他是谢隐小师妹的丈夫,那个传闻里芝兰玉树,风姿出衆又才华横溢的男人。谢隐不懂科研,只断断续续在校友聚会时听闻过一些宋辞的事迹,衆人感叹宋辞与许令仪璧人一对,谢隐也不置一语。
旁人的生活是他不感兴趣的,更何况在绝大多数警院人心目中,许令仪本就值得最好的归宿。
灯光晦暗不明,这个长久被簇拥在灯光与掌声里的男人猝然被拉下神坛,安安静静地坐在审讯室里。黄色的灯光在男人深邃的眼眸里洒下一层鎏光,若隐若现地透过长而浓密睫羽,给人一种很平静的舒适感。
宋辞的脊背挺得很直,宽肩窄腰和修长的双腿困在审讯桌里却丝毫不显得局促。他轻抿着唇,双眸波澜不惊地直视着对面的谢隐,未等警察询问,他反而先开口了:“你是谢隐警官吧?”

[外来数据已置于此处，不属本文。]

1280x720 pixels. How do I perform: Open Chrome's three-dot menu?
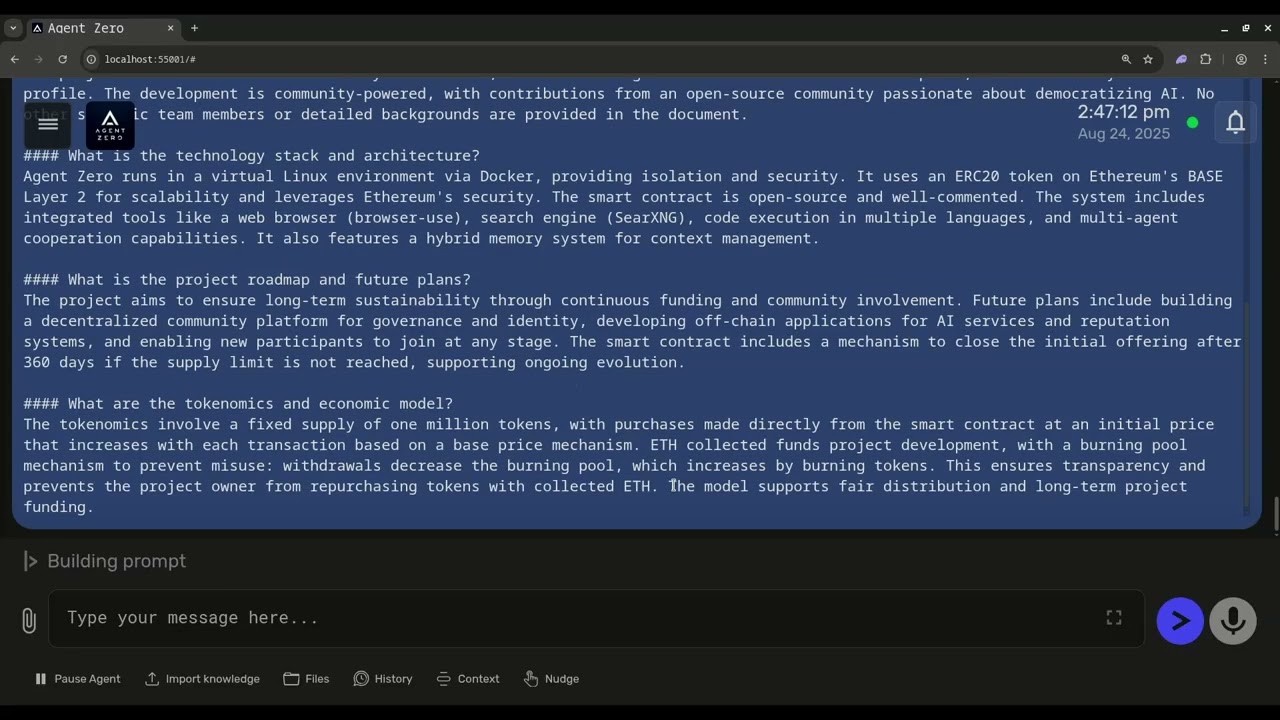tap(1265, 59)
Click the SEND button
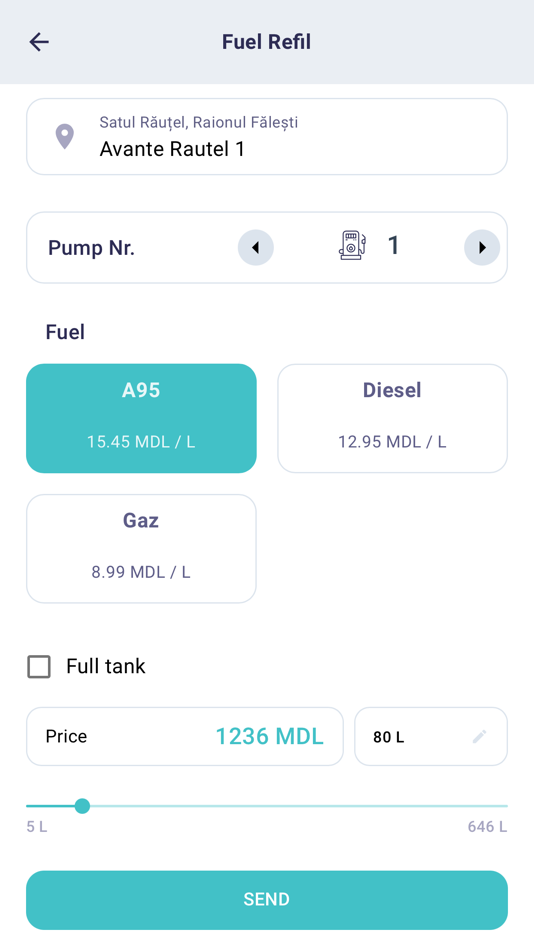534x950 pixels. click(267, 900)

谢隐标志性的黑皮寸头,眼角有疤,宋辞曾听许令仪谈及过,故而认出他来也算不上什麽稀奇事。
谢隐略颔首,算是默认了,他单刀直入:“宋教授,该谈的你和我同事已经谈过很多次了,我想再和你聊点别的。”
谢隐一顿,话锋转换,“你觉得许令仪现在在干什麽?”
猝不及防的攻击,让邃如深渊的黑色眸光里泛起了一丝涟漪,宋辞下颌略作紧绷,搭在桌上的双手也僵了几分,剎那间在他的神色里看到了一抹难以言喻的忧伤——
是啊,令仪现在在做什麽。
似被千斤重物碾压过心尖嫩肉,宋辞突然感觉呼吸都微滞了。尽管作为一名医生,也曾研习过心理学的宋辞明白,这分明是经验丰富的谢隐警官出的快招,尽管宋辞从来都不曾对自己洗清冤屈有任何迟疑,但在分别多日之后,再次听到“许令仪”这三个字的时候,胸口还是刀割般生疼。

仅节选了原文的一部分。